* **Directions**:
Count the lines in the records below that contain the string "width", matching case exactly, and reply with the number alone.

* **Excerpted data**:
>> begin
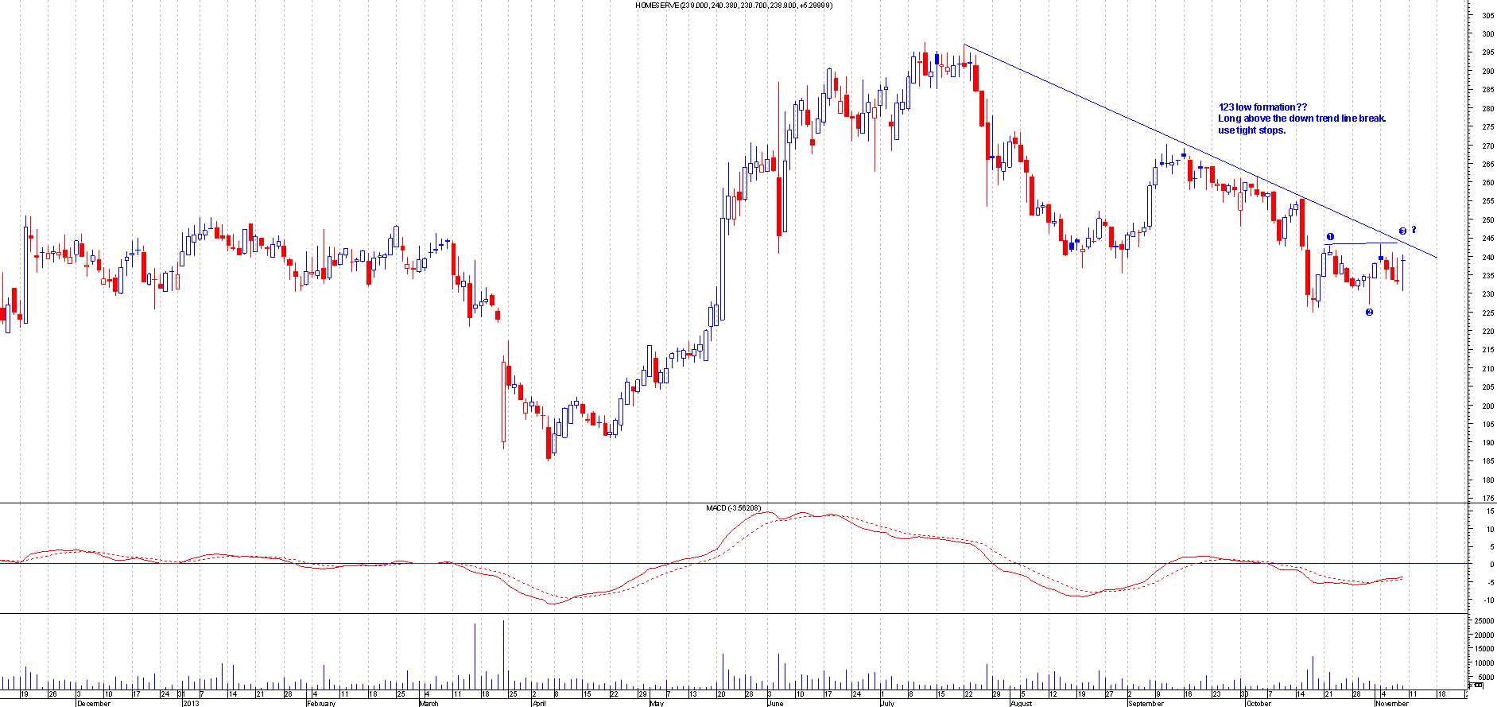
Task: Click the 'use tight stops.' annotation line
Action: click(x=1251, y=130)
>> end
>> begin
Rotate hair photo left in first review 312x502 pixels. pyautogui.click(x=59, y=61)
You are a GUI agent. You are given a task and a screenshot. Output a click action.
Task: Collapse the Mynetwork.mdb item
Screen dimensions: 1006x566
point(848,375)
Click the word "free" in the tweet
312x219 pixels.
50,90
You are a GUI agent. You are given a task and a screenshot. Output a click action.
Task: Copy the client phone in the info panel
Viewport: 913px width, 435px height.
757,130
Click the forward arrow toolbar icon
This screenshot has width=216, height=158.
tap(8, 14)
>> end
* **Written answer**:
2